I’m not usually one to encourage people to look to Hollywood for life inspiration, but every so often, it’s a shoe that fits.
As possibly the biggest sequel yet to Neil Armstrong’s one small step for mankind, the independent movie The Last Man on the Moon made its U.S. premier last Friday in Austin at SXSW. Par for my course, I found out the day after via this recap from KXAN-TV.
This exquisite documentary set for worldwide release in June tells the tale of Gemini 9A, Apollo 10 and Apollo 17 astronaut Capt. Eugene “Gene” Cernan, the 11th of 12 people in history to walk on the Moon and, as the final man to re-enter the lunar module Challenger on its last outing during what would prove to be the final Apollo lunar landing in 1972, also the last.
By all accounts out of Austin and other international cities where LMOTM has debuted, it’s a must-see production, both for its honest portrayal from Cernan’s all-too-humanly flawed perspective and for its breathtaking archival footage (apparently, even Cernan himself was impressed.) See for yourself in the official trailer below, as well as in this exclusive bonus clip released to coincide with SXSW:
Cernan is as genuine as they come and as equally unabashed in his support of future manned spaceflight as he was back in 1972. I love this related excerpt from his Wikipedia entry:
As Cernan prepared to climb the ladder for the final time, he spoke these words, currently the last spoken by a human standing on the Moon’s surface: “Bob, this is Gene, and I’m on the surface; and, as I take man’s last step from the surface, back home for some time to come – but we believe not too long into the future – I’d like to just [say] what I believe history will record. That America’s challenge of today has forged man’s destiny of tomorrow. And, as we leave the Moon at Taurus–Littrow, we leave as we came and, God willing, as we shall return, with peace and hope for all mankind.

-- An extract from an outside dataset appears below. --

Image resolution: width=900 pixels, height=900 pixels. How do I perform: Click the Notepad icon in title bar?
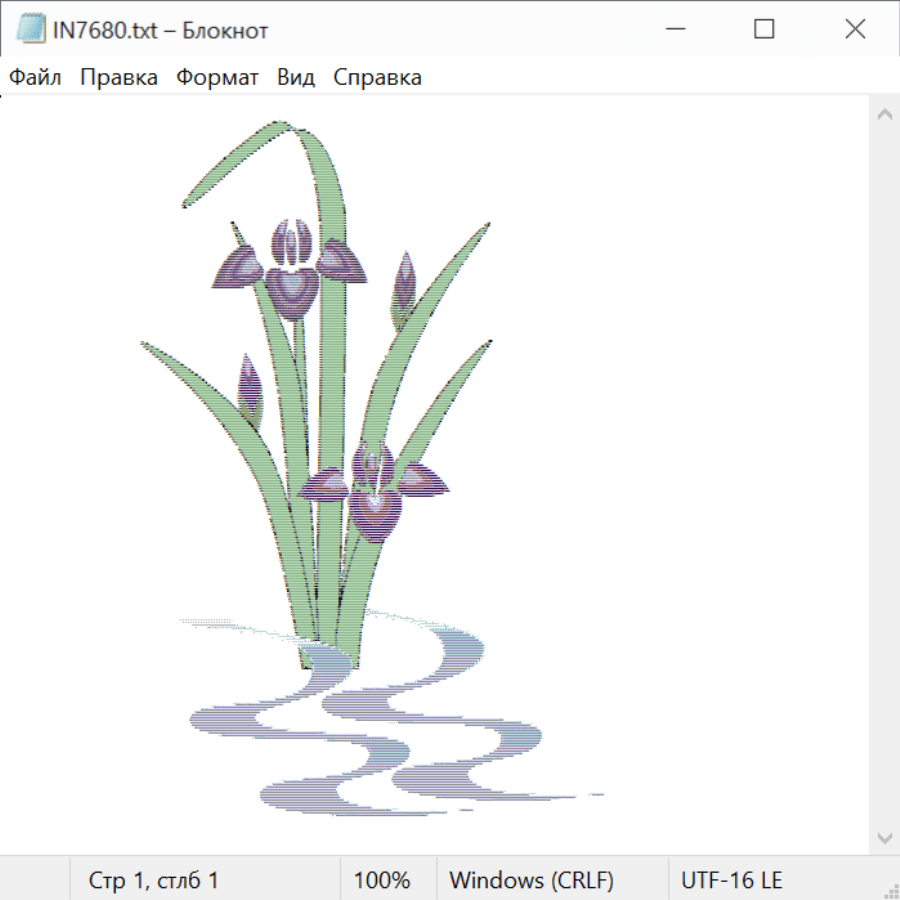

Godspeed the crew of Apollo 17.”
The timing is exceptional from my perspective, given that we’re less than two weeks away from Houston Chronicle science writer Eric Berger’s 2015 Physics and Engineering Festival-kickoff lecture on his yearlong Adrift series addressing the country’s past, present and future in space. In addition to marking the first date night for the hubs and I since our anniversary last August, this momentous occasion comes on the heels of some wonderful teachable moments during the past couple of weeks for our oldest son, whose 6th grade science class has been covering a unit on the U.S. space program. The grand finale? Watching the Ron Howard classic Apollo 13 — one of my all-time favorites — in stages. The movie features veteran actor Tom Hanks in the lead role of Captain James Lovell, one of three men along with Cernan and Jim Young to make the trek to the Moon twice, as well as Ed Harris as Gene Kranz, the iconic NASA Mission Operations director whose “failure is not an option” motto guided the success of America’s flight program for more than 30 years.
(Speaking of mottos and models, watch this Cernan tribute and tell me you don’t have goose bumps afterward!)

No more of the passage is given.